BigBill said: I woke up early today, couldn't sleep anymore. But as I await my morning coffee, I wanted to look into 2 things that I mentioned yesterday.
#1 is, I have no idea where that pale yellow color comes from in that Pahpiopedilum Quantum Light x Paphiopedilum concolor 'album' hybrid. Not a clue. There are a couple of award images that I found for P. concolor album and they were both white without a single spot. There isn't a hint of yellow anywhere.
I looked at about 25 P. S. Gratrix flowers quality awards as well. I could not find any yellow there either! It is a bit odd. I am beginning to wonder if the genes of this flowers were both carrying a recessive yellow trait and it somehow manifested itself in this hybrid? Very interesting.

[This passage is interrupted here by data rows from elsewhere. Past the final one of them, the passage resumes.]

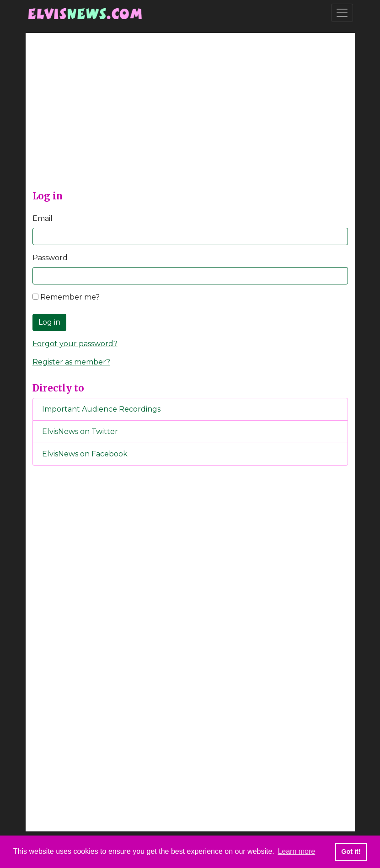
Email (43, 218)
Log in (49, 322)
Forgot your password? (75, 343)
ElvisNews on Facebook (85, 454)
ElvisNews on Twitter (80, 431)
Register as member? (71, 362)
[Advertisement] (190, 119)
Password (50, 257)
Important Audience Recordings (101, 409)
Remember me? (66, 297)
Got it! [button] (351, 852)
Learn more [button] (296, 851)
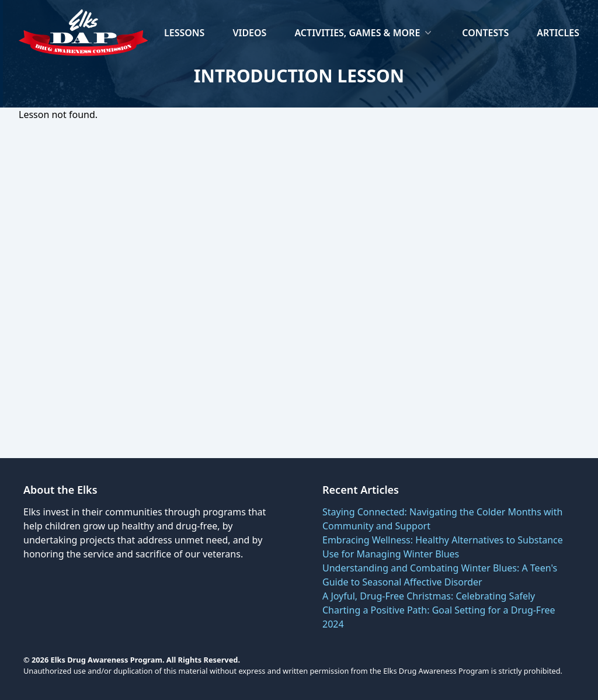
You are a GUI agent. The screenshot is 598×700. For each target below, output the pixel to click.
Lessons (184, 33)
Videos (249, 33)
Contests (485, 33)
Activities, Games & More (364, 33)
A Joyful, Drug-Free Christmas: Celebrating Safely (429, 596)
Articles (558, 33)
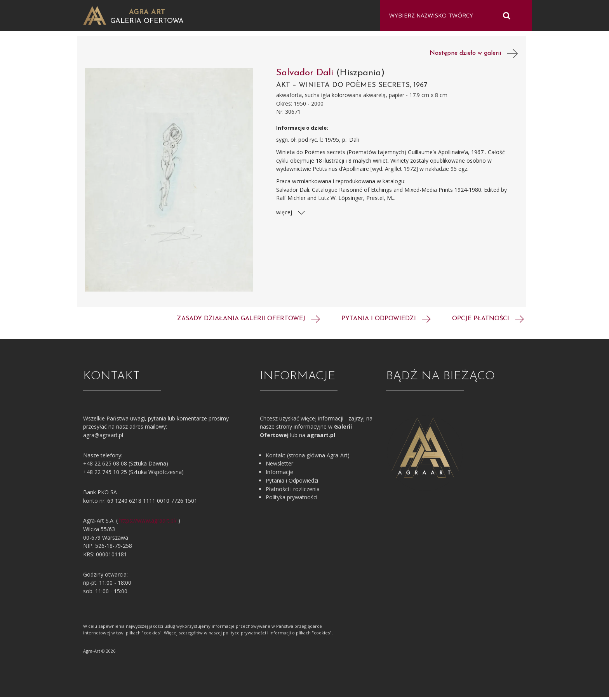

I know Paphs have more complicated albinism genes than Cyms, but I am not surprised by the yellow.
Albinism typically means that the plant has an inability to produce certain pigments (in Cyms these are the anthocyanins that produce red, orange, brown, pink and purple). Albinism is a recessive trait, so the only way it manifests is if all copies of the relevant gene have the trait. When that occurs, the normal pigmentation is suppressed
but the plant still carries the genes for it. Consider the alba and regular forms of
Cym. tracyanum:
In 'Woodside', the alba trait blocks the expression of the spots and stripes. However, if you crossed an alba tracyanum to any non-alba Cym, you will see the spots and stripes return in the progeny! That's because the genes for that flower pattern still exist in the alba, they're just not visible due to the alba trait blocking the production of the pigment.
I strongly suspect something similar has happened here. Paph concolor is normally yellow, so the "album" form is presumably an albinistic one that blocks the normal production of the xanthin (yellow) pigment (this idea in itself is intriguing, as it suggests that the base colour in Paph concolor is tied to its ability to produce spots). When crossed with a regular Paph the yellow would be reasserted. The pale colour is the result of the white pigment of Quantum Light diluting it (as the colour alleles would be one white, one yellow).
Note that just because Quantum Light is white does not make it an albino. Both of its parents have a white base colour but exhibit spots, so at best QL would be an albino-carrier (since albinism is recessive) and that's only if one of the parents was an albino or albino carrier.